**TASK INPUTS:**
════════════════

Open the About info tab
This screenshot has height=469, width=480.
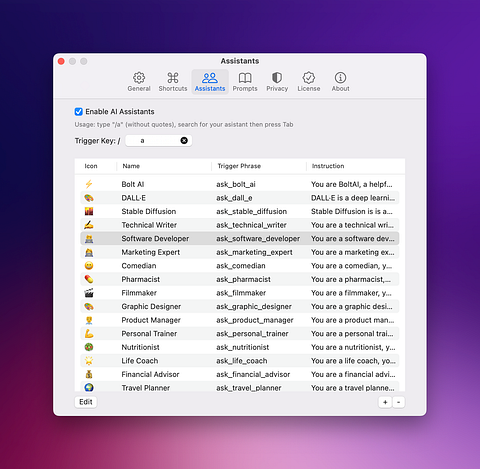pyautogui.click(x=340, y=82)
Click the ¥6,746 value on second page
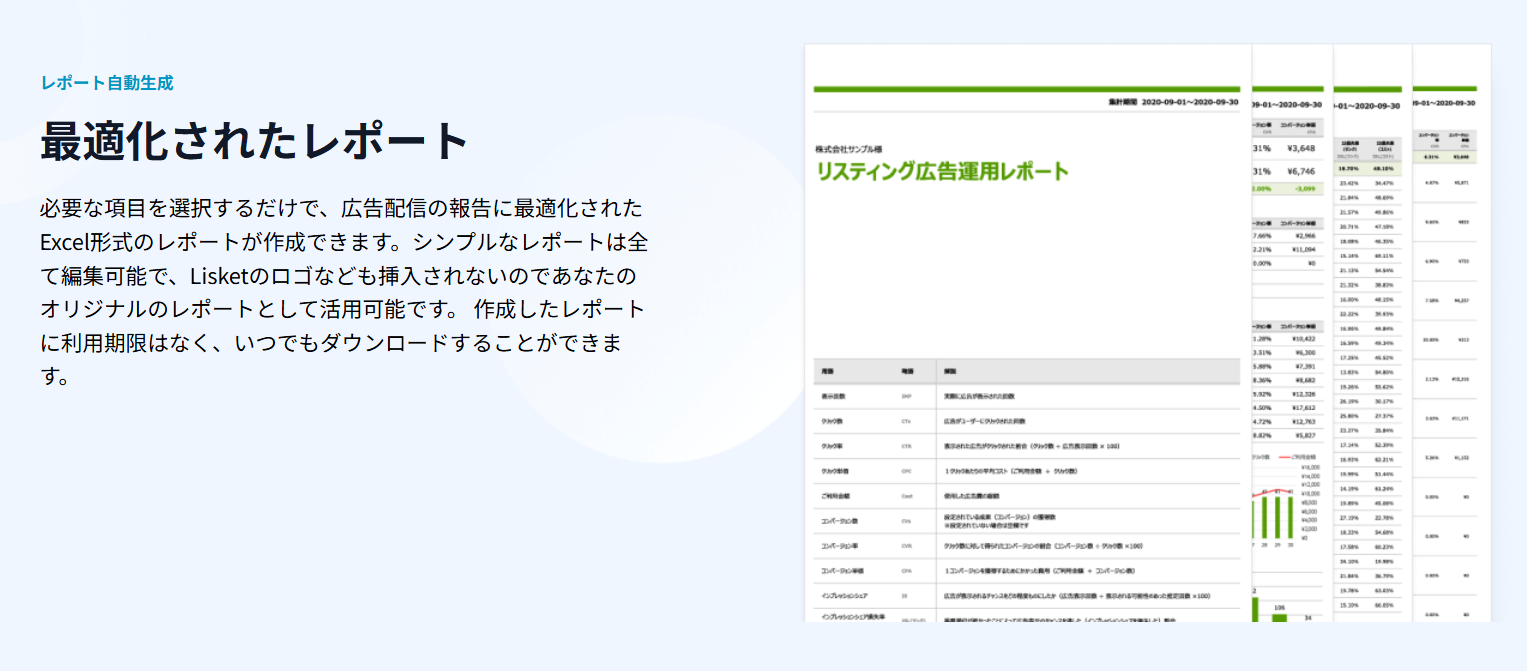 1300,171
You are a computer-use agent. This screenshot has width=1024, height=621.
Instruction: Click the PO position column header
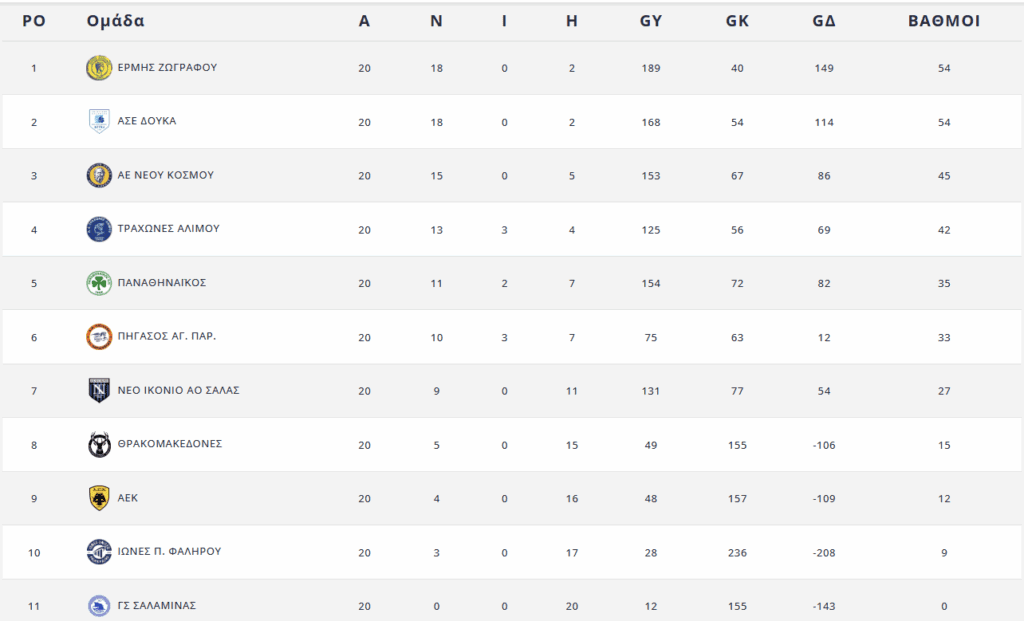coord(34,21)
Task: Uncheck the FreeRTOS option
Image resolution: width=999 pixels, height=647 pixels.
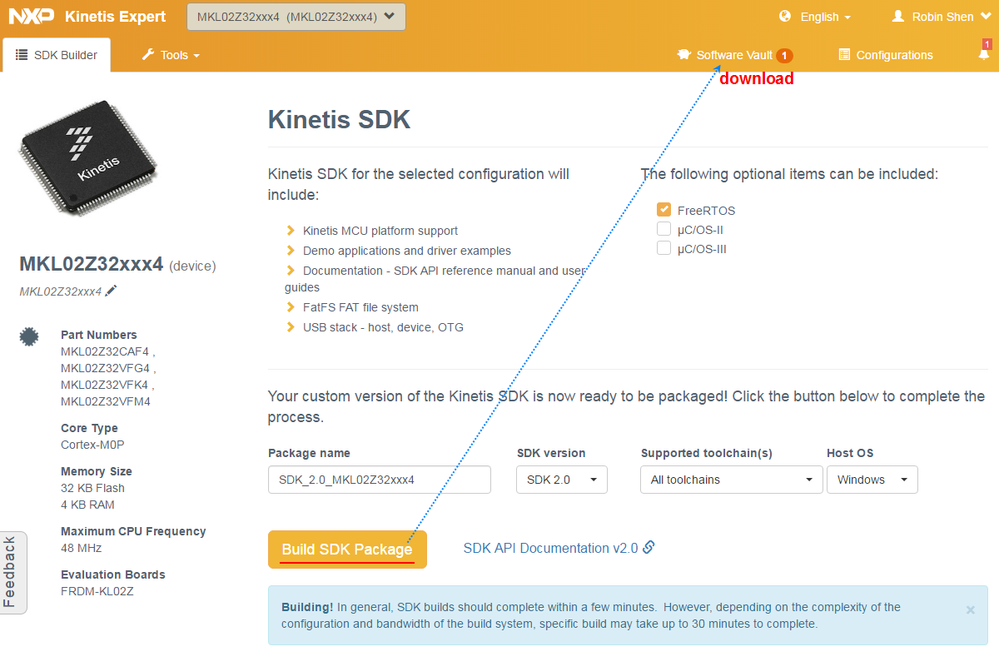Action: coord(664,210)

════════════════

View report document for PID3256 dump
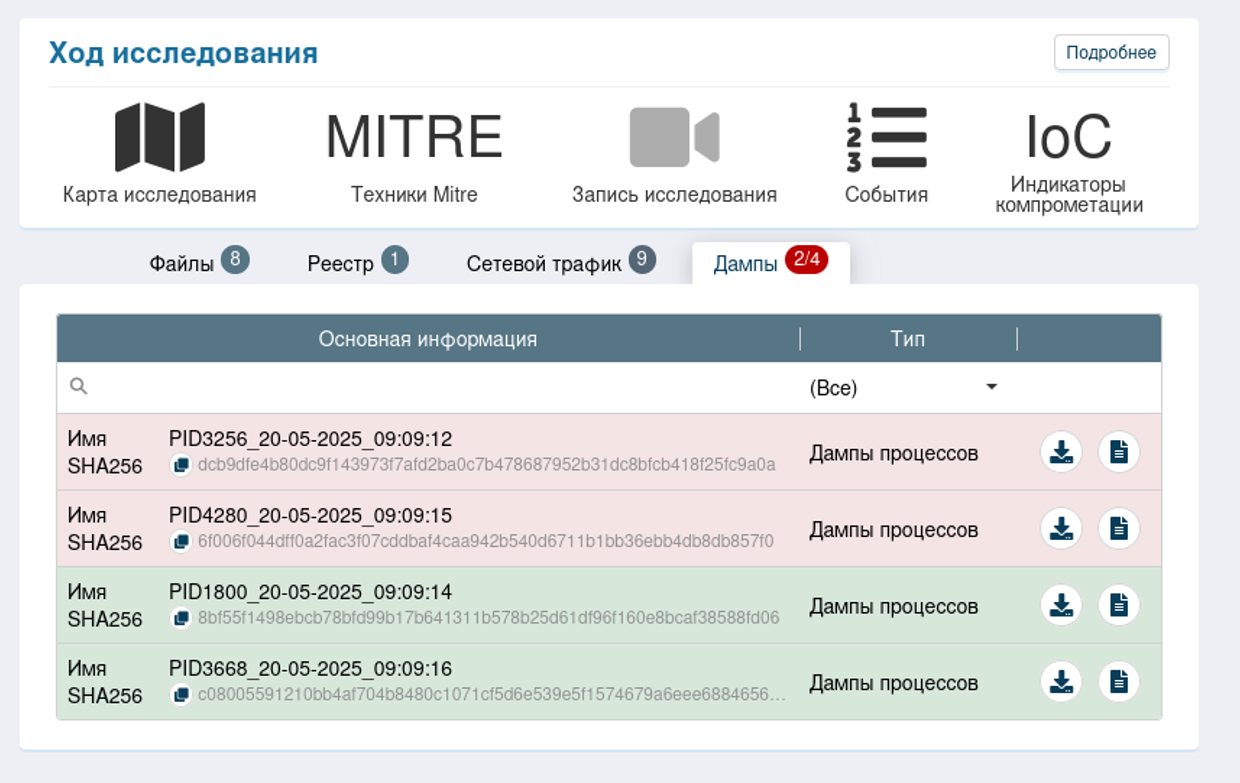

════════════════

**DIRECTIONS:**
Reproduce the lines above verbatim, from the one containing "Open the About info tab" through the one containing "coord(34,21)", and omit the pictures.

**OUTPUT FOR THIS TASK:**
Open the About info tab
This screenshot has height=469, width=480.
pyautogui.click(x=340, y=82)
Click the ¥6,746 value on second page
 1300,171
You are a computer-use agent. This screenshot has width=1024, height=621.
Instruction: Click the PO position column header
coord(34,21)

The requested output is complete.